Assigned task: Using the records below, write out again exactly the lines that begin at the line containing "The width and height of the screenshot is (1136, 639)." and end at the line containing "Given: Click the Previous button", and no other lines.

Data excerpts below:

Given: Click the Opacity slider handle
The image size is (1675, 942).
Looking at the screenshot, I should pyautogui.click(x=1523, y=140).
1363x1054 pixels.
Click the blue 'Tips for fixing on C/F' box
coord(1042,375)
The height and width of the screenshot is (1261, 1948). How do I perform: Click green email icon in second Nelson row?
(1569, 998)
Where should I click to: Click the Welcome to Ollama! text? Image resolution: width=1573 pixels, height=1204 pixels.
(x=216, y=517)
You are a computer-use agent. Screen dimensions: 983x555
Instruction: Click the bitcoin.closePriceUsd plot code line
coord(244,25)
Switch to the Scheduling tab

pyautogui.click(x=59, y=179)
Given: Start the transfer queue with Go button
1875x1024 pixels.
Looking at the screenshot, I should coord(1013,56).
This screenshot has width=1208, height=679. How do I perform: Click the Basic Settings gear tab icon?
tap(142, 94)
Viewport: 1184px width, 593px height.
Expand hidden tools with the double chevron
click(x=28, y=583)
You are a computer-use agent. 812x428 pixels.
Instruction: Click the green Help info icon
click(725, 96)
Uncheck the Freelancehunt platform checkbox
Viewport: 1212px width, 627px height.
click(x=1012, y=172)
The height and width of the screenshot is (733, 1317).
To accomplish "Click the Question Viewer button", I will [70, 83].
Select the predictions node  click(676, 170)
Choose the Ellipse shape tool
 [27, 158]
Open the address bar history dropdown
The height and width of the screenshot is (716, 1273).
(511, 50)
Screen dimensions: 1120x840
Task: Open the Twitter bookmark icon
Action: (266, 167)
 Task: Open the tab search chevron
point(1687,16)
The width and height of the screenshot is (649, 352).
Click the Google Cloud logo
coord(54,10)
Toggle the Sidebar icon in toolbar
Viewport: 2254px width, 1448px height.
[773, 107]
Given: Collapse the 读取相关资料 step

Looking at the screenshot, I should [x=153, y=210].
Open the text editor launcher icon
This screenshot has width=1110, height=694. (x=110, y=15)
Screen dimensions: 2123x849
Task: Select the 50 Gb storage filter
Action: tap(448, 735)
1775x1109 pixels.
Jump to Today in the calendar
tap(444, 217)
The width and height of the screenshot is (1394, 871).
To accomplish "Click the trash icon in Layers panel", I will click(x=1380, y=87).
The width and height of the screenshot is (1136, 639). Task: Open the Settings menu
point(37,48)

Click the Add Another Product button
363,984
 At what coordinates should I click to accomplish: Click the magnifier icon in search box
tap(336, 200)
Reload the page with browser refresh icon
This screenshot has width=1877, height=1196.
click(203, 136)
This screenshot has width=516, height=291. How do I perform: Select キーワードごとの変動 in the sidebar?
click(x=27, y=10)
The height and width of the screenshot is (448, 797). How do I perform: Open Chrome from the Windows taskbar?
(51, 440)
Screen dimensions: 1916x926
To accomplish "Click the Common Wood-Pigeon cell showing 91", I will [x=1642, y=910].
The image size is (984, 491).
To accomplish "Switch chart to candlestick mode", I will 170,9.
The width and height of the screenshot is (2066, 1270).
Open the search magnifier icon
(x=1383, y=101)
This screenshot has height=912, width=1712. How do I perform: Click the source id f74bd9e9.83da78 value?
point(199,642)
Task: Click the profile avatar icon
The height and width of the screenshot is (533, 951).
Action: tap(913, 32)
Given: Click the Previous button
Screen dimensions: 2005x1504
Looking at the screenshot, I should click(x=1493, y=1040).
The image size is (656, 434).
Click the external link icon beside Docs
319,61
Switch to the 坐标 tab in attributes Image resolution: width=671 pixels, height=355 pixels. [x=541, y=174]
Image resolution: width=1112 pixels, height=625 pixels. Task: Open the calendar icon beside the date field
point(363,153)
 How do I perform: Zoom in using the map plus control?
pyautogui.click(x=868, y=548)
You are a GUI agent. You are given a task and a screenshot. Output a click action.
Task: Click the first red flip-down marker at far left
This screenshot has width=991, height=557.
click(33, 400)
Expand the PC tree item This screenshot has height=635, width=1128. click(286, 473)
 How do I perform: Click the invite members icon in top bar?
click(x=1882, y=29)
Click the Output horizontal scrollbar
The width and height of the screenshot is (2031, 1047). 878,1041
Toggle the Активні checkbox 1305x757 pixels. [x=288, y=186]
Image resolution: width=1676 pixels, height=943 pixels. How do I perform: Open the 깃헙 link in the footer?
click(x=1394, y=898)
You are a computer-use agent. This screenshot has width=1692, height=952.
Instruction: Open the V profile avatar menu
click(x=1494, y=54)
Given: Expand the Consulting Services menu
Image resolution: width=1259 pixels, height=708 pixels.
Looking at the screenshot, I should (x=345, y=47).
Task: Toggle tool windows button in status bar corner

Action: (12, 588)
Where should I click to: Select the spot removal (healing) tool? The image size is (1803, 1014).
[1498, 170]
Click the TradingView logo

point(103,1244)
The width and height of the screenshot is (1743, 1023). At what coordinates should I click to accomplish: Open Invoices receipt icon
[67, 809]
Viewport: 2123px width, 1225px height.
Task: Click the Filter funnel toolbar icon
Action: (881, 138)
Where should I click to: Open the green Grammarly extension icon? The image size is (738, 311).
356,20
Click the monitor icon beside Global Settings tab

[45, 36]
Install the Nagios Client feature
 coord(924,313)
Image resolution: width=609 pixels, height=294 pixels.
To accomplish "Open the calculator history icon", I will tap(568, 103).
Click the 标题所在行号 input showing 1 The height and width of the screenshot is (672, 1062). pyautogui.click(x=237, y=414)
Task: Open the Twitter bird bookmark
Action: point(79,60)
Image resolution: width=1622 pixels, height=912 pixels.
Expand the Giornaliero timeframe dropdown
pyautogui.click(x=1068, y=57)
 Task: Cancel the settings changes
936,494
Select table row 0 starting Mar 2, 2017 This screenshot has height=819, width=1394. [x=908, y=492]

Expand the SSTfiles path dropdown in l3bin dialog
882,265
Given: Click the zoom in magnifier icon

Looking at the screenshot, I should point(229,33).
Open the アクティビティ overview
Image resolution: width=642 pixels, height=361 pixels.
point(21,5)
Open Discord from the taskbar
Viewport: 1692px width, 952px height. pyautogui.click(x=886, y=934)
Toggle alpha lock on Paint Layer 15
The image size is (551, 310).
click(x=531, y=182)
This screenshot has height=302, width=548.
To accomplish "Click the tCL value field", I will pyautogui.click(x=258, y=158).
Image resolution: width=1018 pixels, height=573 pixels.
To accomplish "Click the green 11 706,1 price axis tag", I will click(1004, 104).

End of Data excerpts.

Solution for this problem:
The width and height of the screenshot is (1136, 639). Task: Open the Settings menu
point(37,48)

Click the Add Another Product button
363,984
 At what coordinates should I click to accomplish: Click the magnifier icon in search box
tap(336, 200)
Reload the page with browser refresh icon
This screenshot has width=1877, height=1196.
click(203, 136)
This screenshot has width=516, height=291. How do I perform: Select キーワードごとの変動 in the sidebar?
click(x=27, y=10)
The height and width of the screenshot is (448, 797). How do I perform: Open Chrome from the Windows taskbar?
(51, 440)
Screen dimensions: 1916x926
To accomplish "Click the Common Wood-Pigeon cell showing 91", I will [x=1642, y=910].
The image size is (984, 491).
To accomplish "Switch chart to candlestick mode", I will 170,9.
The width and height of the screenshot is (2066, 1270).
Open the search magnifier icon
(x=1383, y=101)
This screenshot has height=912, width=1712. How do I perform: Click the source id f74bd9e9.83da78 value?
point(199,642)
Task: Click the profile avatar icon
The height and width of the screenshot is (533, 951).
Action: tap(913, 32)
Given: Click the Previous button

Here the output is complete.